外国人プロレスラーとして初めて旭日双光章を受章したザ・デストロイヤー(本名リチャード・ベイヤー)が力道山やジャイアント馬場、アントニオ猪木相手に死闘を繰り広げていなければ、日本でプロレスがこれほどメジャーになることはなかっただろう。


 言うまでもなくデストロイヤーの最大の武器は4の字固めだ。有名な写真がある。初対戦で力道山にかけた4の字固めを天井から撮ったものだ。プロレスを本格的に論評した、おそらくは初めての知識人であるロラン・バルトはこの技を見ていないはずだが、次の一文は、ある意味、このシーンの最高の絵解きといえよう。「公開された<苦しみ>と<屈辱>の古代的な神話、すなわち十字架と処刑台を再現している」(「現代社会の神話」(みすず書房)より)


 ではこの国において、なぜ4の字固めは、「国民的必殺技」にまで昇華したのか。たとえば力道山の空手チョップ。これは痛い。一方的にやられる方はたまったもんじゃない。フレッド・ブラッシーのかみ付き。これは論外だ。卑怯を嫌う日本人が受け入れるわけがない。ではボボ・ブラジルの頭突きはどうか。これは空手チョップ以上に痛い。子供のプロレスごっこには全く適していない。フリッツ・フォン・エリックのアイアンクローは? ツメを磨くのに時間がかかる。ルー・テーズのバックドロップは? マットを敷いていなければ首の骨を折りかねない。ザ・シークの火炎殺法は? どう見ても消防法違反である。

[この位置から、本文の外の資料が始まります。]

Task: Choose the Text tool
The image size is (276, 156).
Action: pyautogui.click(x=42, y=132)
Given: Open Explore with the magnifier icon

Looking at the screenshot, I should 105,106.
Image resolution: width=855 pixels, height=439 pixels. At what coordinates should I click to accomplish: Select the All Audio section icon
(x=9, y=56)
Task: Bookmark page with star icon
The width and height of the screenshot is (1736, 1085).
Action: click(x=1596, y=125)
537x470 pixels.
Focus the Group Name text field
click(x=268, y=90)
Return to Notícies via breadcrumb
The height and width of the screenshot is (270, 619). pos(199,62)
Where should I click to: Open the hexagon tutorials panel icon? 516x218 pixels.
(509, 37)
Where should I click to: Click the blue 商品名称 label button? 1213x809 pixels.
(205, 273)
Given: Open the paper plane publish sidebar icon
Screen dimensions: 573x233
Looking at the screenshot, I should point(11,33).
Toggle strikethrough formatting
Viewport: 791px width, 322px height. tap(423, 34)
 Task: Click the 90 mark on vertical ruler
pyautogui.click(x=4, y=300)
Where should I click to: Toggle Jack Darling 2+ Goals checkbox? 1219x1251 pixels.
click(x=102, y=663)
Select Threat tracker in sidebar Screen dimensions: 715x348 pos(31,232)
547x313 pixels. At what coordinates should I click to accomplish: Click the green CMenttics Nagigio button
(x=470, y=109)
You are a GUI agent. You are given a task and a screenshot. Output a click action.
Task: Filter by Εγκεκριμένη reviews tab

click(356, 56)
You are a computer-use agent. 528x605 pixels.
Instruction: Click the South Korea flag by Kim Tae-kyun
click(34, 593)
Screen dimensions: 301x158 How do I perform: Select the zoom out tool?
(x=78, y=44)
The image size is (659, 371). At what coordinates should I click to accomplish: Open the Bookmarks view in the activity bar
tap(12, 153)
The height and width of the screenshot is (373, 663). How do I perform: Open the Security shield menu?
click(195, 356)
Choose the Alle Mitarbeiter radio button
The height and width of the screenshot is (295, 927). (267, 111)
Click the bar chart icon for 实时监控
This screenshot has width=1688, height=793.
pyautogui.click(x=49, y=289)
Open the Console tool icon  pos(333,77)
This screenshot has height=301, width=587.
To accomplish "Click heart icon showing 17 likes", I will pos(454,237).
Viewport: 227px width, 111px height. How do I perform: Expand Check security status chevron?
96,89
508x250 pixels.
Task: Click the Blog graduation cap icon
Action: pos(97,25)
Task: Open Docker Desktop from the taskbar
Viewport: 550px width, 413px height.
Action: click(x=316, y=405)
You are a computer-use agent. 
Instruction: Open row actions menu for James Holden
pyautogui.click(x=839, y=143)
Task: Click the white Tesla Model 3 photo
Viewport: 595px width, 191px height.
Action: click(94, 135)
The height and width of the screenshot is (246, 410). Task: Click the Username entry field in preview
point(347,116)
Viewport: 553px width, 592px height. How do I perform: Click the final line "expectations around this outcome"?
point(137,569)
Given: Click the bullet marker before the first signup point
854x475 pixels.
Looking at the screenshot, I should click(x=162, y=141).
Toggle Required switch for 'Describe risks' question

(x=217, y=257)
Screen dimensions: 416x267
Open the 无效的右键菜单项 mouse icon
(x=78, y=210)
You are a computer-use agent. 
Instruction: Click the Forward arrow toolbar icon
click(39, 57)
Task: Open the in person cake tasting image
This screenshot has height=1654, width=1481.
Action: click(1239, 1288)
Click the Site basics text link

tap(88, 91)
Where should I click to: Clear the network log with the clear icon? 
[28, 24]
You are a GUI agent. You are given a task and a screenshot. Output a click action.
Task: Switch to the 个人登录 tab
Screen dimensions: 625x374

 そこへ行くとデストロイヤーの4の字固めは、教室の隅でも家のこたつの横でも、畳一畳分のスペースがあればどこでもかけることができた。決まると痛いが、足の骨を折るような大ケガには、まず結びつかない。相手が「イタタタッ!」と声をあげれば、そこで終わり。さらには交互に掛け合うことで容易にコミュニケーションも図れる。この技の普及によって、どれだけプロレスが身近になったことか。


 受章基準のひとつに<文化又はスポーツの振興に寄与した者>との項目がある。デストロイヤーは独自の必殺技を通じて、これを実践したのである。


 ところで近年のプロレスの必殺技は難度が高過ぎて、とても真似できるようなシロモノではない。4の字固めのような一般大衆向けの必殺技は、もう出尽くしてしまったのか…。